───── DATA FOR THIS TASK ─────

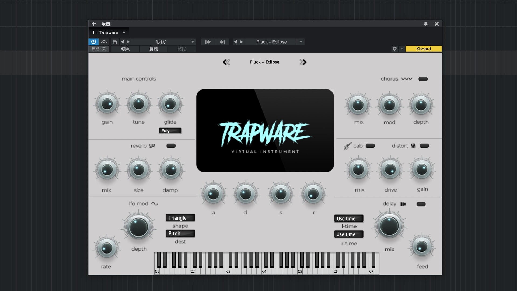The image size is (517, 291).
Task: Click the preset file document icon
Action: coord(115,42)
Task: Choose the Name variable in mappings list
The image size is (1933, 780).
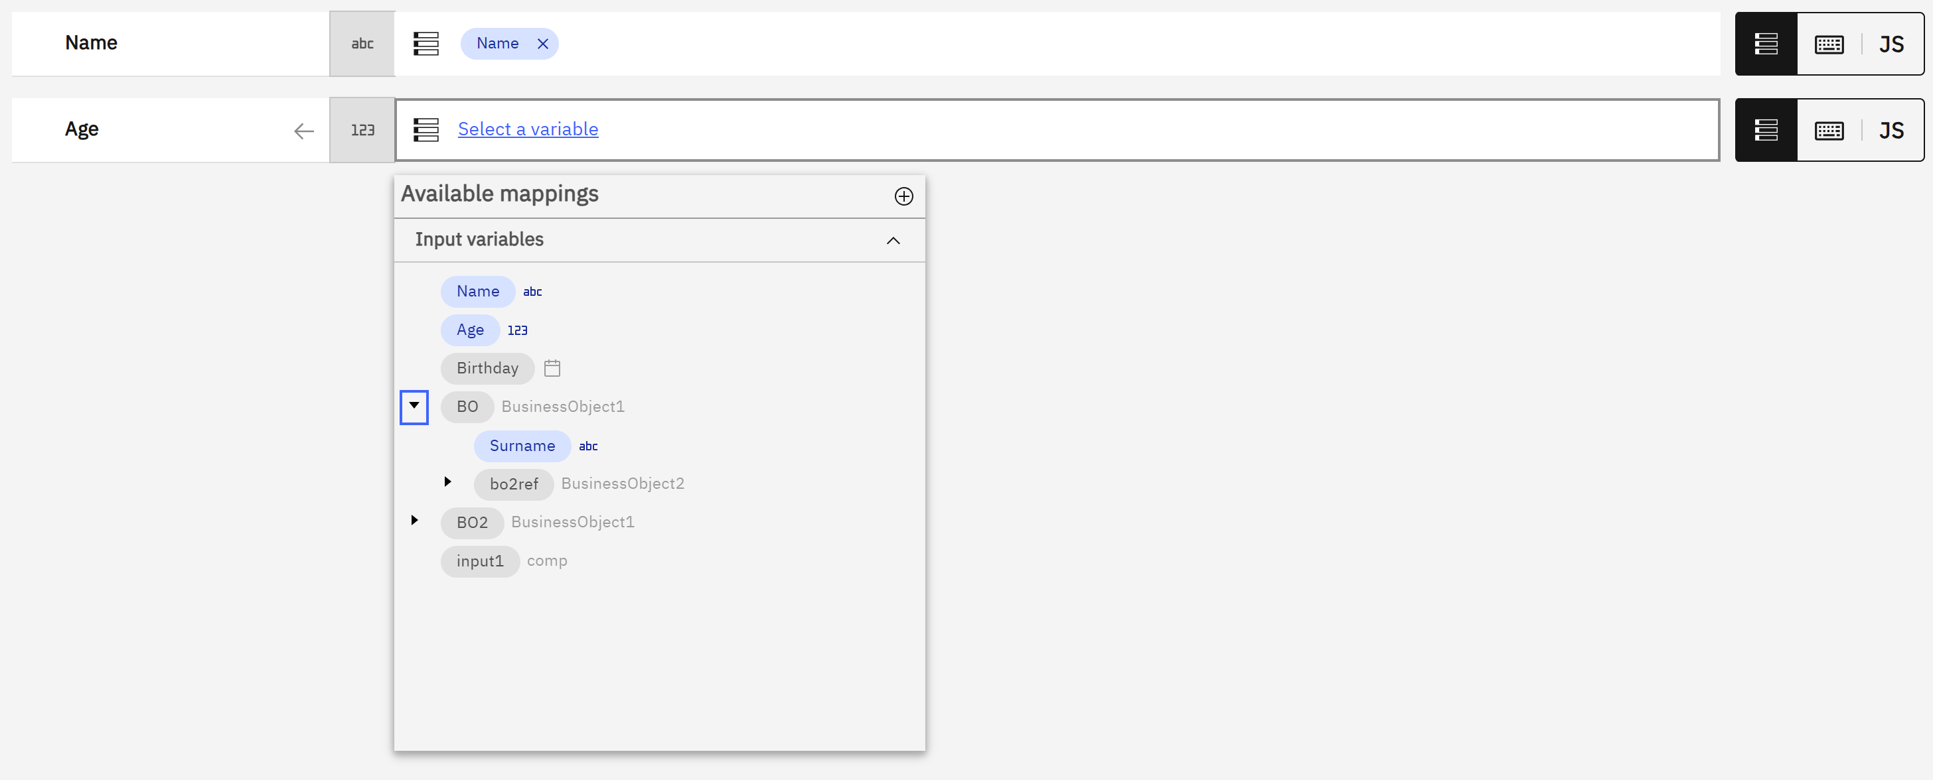Action: [x=477, y=292]
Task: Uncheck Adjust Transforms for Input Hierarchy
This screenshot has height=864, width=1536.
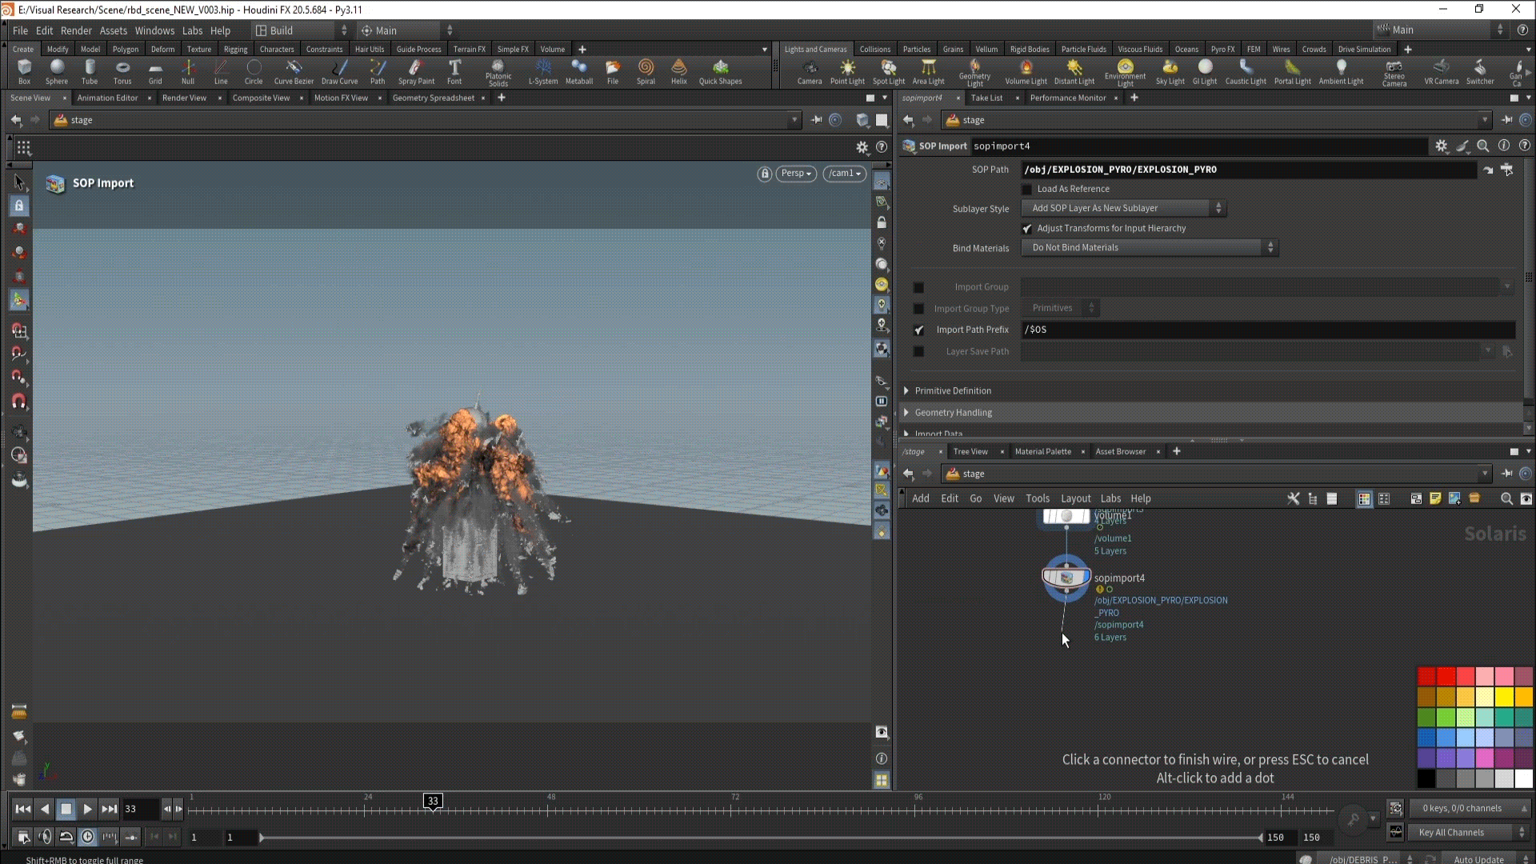Action: pyautogui.click(x=1027, y=229)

─────

[EXERCISE BRIEF]: Every line from the one containing "Task: Uncheck Adjust" through the end of the records is to be returned exactly, and those lines alone; pictures are dropped.

[RESPONSE TO THIS EXERCISE]:
Task: Uncheck Adjust Transforms for Input Hierarchy
This screenshot has height=864, width=1536.
Action: pyautogui.click(x=1027, y=229)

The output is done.